I was 12. I lived in an all American Ward (My Dad was stationed in Germany in the US ARMY), they just built the Frankfurt Temple. I was so excited to do baptisms for the dead to make my Grandma in Utah so proud of me. I was interviewed by our Stake President for Temple Worthiness and they had one little girl after another go into his office. Back to back appointments. It was my turn! I was ready. I went into the office alone.
I was wearing my floral dress with tights and flat shoes. My feet still could not touch the floor. I remember he was wearing a dark suit and had a deep voice. He had a paper weight on the desk. A boat in a bottle. I kept touching the boat in a bottle. The Stake President…asked me questions.

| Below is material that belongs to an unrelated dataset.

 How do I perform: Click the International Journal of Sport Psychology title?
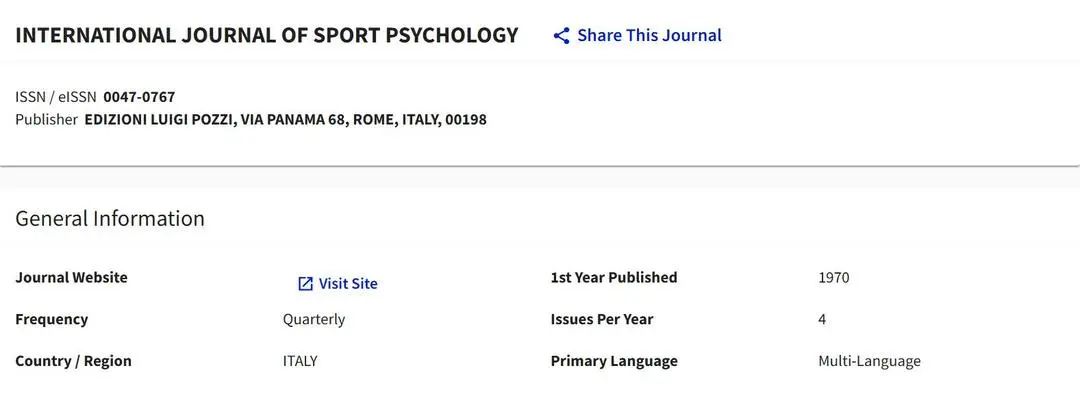point(267,36)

Do you have a testimony? Do you pay tithing? Do you obey your parents? Then he asked “Do you masturbate?” I didn’t know what he was talking about? I never heard of that word?

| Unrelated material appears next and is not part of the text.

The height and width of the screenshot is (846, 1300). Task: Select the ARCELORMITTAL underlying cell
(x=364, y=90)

I liked to go fishing with my Grandpa…so maybe he meant fishing? I knew that I could bait a hook. Masturbate and bait. It seemed logical to me. I fumbled around ready to end my interview because I was hungry from fasting all day. I responded with “I think I masturbate pretty well, I go fishing”,
I remember his eyebrows raised and he told me to stop fumbling and playing with the items on his desk. He then went into step by step on how to masturbate with me. He told me about my vagina and asked me if I had inserted my fingers or any object into my vagina. I remember feeling really awful. It hurt me for several more years to come. I was told by a therapist that this was sexual abuse the way he talked to me about my vagina and breasts. I have many more stories about Bishop interviews as an Adult….. but it started as a young child. I have since exited the Church on my own.